“The brief was simple, push the new Mac Pro and FCPX to the limit. Never mind 4k or 8K, we went large on everything until things broke. Alex Gollner and Peter Wiggins perform the ultimate stress test,” fcp.co reports. “A few notes before we start. The footage that we used was the ProRes demo material from the new Blackmagic 4K Cinema Camera. We also left FCPX set to Better Quality. (Actually we forgot abut the setting until about halfway through the tests!) All Libraries were local and the big media was stored locally as well to benefit from the fast SSD storage.”
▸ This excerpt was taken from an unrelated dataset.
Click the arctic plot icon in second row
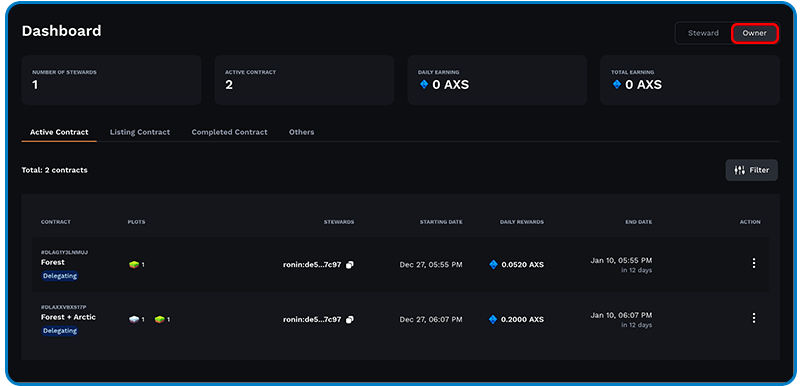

“Here’s our trusty Mac Pro configuration: 3 GHz 8-core Xeon, 64 GB 1867 MHz DDR3 ECC RAM, AMD FirePro D700 6144 MB, OS X 10.9,” fcp.co reports. “So first question: What is the largest number of connected clips you can have stacked up in FCPX?”
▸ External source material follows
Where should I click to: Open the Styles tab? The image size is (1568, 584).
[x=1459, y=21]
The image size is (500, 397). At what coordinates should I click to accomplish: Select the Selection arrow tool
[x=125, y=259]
“We would like to say that this is a comparison to FCP7, where the maximum amount of video tracks was 99, but as FCPX doesn’t have tracks, we chose to occupy the ‘lanes’ with connected clips. Alex started to add 4K connected clips one on top of each other at 1 frame intervals. He got up to 100 quite quickly,” fcp.co reports. “The Mac Pro handled this with ease, then we went to 200 connected clips, again no problem. Feeling confident, we decided to cut and paste. Pasting 200 connected clips to make a total of 400 took a second, pasting those 400 again took two and a half and pasting 800 took four seconds with the dreaded beach ball appearing momentarily. We did turn the Timeline Index off as we noticed a considerable lag when things got large with it enabled. Time to go bigger. We stopped at 1600 connected clips, but proved that FCPX doesn’t really have a lane limit. Your main problem here will be seeing all the clips in the GUI.”
fcp.co reports, “Then we had to see if it would play. To give the Mac Pro a chance, we reduced the number of clips in lanes down to 1000.”